We fully appreciate the Reviewer’s comments regarding the manuscript. Absolutely, diabetes duration is the main determinant in predicting both the presence of DR and its severity, and potentially mask the added value of other variables. As suggested, we categorized diabetes duration in tertiles; however, the predictive potential of advanced Liposcale variables was not significantly improved. As such this sub-analysis has been briefly mentioned and referred to as “data not shown” in the Results section (lines 263-266, page 8), and discussed in the Discussion section (lines 347-352, page 11). Remarkably, the upper and middle tertiles of diabetes duration remained as one of the main predictive variables of DR presence and severity, in line with what was already described in the initial models.

 

 

Reviewer 3 Report

Dear Editor,

I carefully read the manuscript by Julve and collaborators. Even though the study is interesting it does not match with the interests of the Journal.

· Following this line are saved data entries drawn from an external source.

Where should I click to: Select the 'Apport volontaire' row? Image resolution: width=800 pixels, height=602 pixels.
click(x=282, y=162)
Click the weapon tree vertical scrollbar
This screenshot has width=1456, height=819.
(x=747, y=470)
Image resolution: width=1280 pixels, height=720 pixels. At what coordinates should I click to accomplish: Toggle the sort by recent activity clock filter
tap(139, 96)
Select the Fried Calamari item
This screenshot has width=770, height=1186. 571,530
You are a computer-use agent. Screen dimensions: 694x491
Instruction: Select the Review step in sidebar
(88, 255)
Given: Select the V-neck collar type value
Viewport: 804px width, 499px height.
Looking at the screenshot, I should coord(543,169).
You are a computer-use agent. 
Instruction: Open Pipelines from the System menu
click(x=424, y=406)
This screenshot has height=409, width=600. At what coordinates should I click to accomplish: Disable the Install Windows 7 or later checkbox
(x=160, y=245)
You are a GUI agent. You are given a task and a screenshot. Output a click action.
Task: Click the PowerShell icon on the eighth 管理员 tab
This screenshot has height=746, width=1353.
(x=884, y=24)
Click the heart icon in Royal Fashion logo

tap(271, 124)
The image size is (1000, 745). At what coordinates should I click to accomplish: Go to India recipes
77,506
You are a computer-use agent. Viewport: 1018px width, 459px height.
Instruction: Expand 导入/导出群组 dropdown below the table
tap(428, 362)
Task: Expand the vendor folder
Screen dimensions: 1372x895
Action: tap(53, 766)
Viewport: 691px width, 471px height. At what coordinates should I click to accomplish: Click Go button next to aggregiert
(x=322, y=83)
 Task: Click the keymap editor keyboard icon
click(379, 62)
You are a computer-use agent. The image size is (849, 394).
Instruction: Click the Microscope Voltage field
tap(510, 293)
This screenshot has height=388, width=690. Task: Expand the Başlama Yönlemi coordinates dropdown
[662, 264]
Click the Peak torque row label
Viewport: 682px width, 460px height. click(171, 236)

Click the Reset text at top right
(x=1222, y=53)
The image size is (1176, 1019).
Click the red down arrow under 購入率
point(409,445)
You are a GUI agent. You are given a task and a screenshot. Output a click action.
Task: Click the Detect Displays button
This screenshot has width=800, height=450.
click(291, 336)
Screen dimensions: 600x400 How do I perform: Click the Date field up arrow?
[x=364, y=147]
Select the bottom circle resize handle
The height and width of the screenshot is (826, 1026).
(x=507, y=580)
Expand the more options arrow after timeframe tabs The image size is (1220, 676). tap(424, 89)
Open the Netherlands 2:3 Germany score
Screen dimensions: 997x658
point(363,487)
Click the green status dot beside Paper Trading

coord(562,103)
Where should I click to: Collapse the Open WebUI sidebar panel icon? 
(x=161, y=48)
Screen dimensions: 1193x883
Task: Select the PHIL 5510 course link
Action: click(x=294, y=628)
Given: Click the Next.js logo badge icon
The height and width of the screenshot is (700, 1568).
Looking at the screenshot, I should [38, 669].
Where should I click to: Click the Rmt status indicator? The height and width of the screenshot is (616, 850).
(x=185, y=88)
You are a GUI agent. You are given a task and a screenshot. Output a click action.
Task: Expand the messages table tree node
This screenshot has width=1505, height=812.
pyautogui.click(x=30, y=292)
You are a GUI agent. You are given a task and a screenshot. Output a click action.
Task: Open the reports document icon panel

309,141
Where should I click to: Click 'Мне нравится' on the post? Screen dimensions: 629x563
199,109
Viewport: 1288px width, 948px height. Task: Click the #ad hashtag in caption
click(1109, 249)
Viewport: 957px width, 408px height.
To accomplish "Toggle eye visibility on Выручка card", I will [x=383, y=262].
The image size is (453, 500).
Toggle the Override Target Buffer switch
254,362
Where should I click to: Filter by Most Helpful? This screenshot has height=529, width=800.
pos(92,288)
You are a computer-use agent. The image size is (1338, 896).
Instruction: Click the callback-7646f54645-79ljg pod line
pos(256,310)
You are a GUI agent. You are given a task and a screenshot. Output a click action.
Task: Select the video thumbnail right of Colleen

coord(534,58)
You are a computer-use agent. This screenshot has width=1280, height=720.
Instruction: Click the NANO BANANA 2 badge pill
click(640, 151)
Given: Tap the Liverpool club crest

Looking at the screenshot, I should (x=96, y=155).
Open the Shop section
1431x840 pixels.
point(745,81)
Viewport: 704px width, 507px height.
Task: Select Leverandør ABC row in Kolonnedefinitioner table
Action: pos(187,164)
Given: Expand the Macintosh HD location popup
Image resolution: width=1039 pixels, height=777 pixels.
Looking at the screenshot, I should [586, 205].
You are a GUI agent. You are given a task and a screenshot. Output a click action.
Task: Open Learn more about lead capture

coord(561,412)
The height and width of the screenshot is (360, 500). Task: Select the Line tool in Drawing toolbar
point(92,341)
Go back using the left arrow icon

My further minor comments are the following:

- Line 150: The authors should specify if they performed the Levene's test before the Student's T test.

 - English language needs to be improved.

Author Response

We appreciate the input given by the Reviewers, which enabled us to greatly improve the quality of our manuscript. In the following pages, we enclose our point-by-point responses to the Reviewers’ comments. Please, note that in the revised version of the Manuscript changes in response to the Reviewers’ comments are highlighted in yellow, so that they can be easily traced.

 

Reviewer 3

Dear Editor,

I carefully read the manuscript by Julve and collaborators. Even though the study is interesting it does not match with the interests of the Journal.

My further minor comments are the following:

- Line 150: The authors should specify if they performed the Levene's test before the Student's T test.

We thank the Reviewer for pointing this out. We mistakenly named the test used; actually, we performed the Welch t-test, and not Student's. Thus, we there was no need to perform the Levene’s test. As the Reviewer already appreciated, the Student's t test is a special case of Welch's. Now, we have amended this error in the sub-section on statistical analysis of the Materials and Methods section.

 - English language needs to be improved.

We thank the Reviewer's comment. The manuscript has been edited twice by an expert native English medical writer. 

 

Round 2

Reviewer 2 Report

The authors fully answer to all the issues I raised. The reported new data on HDLc, supporting past evidence, has given more prominence to the article. The supplementary material is valuable.

Reviewer 3 Report

Dear Editor,

I carefully read the revised version of the manuscript. I still think that the topic of the present study does not match with the aim of the Journal. Then, it should not be published here.